In the brief time that the vehicle was visible, Leonard saw that it was designed in a way that made it easier to drive through the crowded streets than the APC, but it still had to travel relatively slowly, especially in the dark conditions. Several creatures were pursuing the vehicle, not close enough that they were at risk of catching it, but close enough that the man had to maintain his speed or risk being overtaken. As Leonard continued to watch the creatures, he noticed that while there were many pursuing the vehicle, not enough were doing so to offer a clear path for him and Nancy to get back to the APC. Even though Leonard was certain he could take out the few that were currently blocking the path, the hundreds of other creatures within earshot would surely descend upon them faster than they could get in to the vehicle.
Nancy slowly crawled out next to Leonard and watched the running creatures, curious about the engine noise. “What’s going on?”
Leonard pointed in the direction the vehicle had disappeared in. “Speak of the devil. Looks like our little friend managed to find his way here. He’s being chased, though, so I don’t think he’ll give us any trouble.”
Rubbing her arms, Nancy looked around at the wave of creatures still marching along, discouraged by how long it had been since they had first appeared. “Unless he finds a place to hide, like us, and waits the creatures out.”
That possibility hadn’t occurred to Leonard, but he supposed that it could happen. “Well then I guess we’ll just have to get our supplies and be gone before he comes out.” Pointing east, in the direction that both the creatures and the man had headed, Leonard continued. “We’ll be out of the thick of these things first, though, since they’re moving west to east. If we don’t freeze first, I think we’ll be able to get a few things and then get out of here before he comes back.”
Nancy nodded slowly and crawled back into the alcove to take shelter from a sudden gust of wind. “I’m so sick of being in these cities. Every time we go through one, it seems like we end up worse off than we would have been if we had just skipped the damned thing.”
Leonard sighed in agreement, exasperated with the constant challenges brought on by the cities they had visited. “If we can get some coats, hats and gloves and maybe a few more guns, we can just skip any future cities and head straight for Alaska, no more stops.”
“What about refueling?”
Leonard craw
led back next to Nancy, keeping his head tilted to listen for the silence he hoped would arrive soon when the last creature walked past them down below. “Well, I’ve been refueling in the cities just because we’ve been stopping there, but every semi that we pass is a potential fuel source. We’ve been seeing those all the time, so we should be good as long as we can keep finding them.”

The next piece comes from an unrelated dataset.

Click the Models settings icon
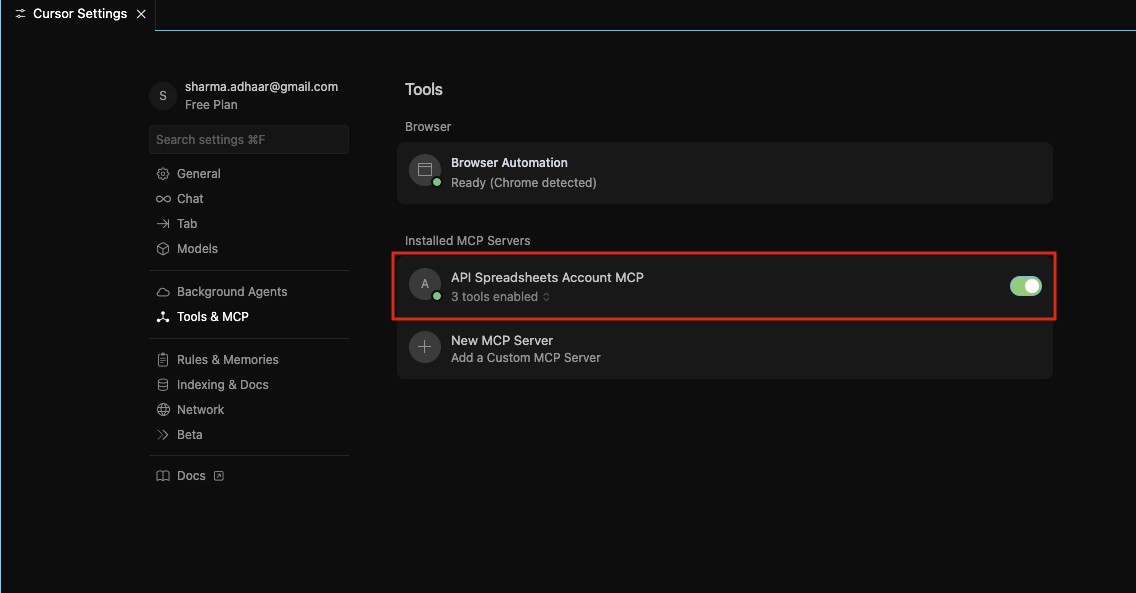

Thinking ahead, Leonard didn’t know what they would do once they crossed the border and started getting into the more isolated areas, where other vehicles—including tractor-trailers—would become much rarer. The APC was built for long journeys and had a large fuel capacity, but not knowing the exact distance they’d have to travel, Leonard wasn’t sure what they would do about that particular problem.
Somewhere in South Dakota
Standing at a crossroads, the man scans the horizon for the sixth time, using a pair of binoculars to look from north to south as he tries to decide where the intruders would have gone. Traveling west as they were, he knows that they will eventually have to cross the Missouri river. The problem, though, is that there are so many crossings, he is unsure which one they would head to.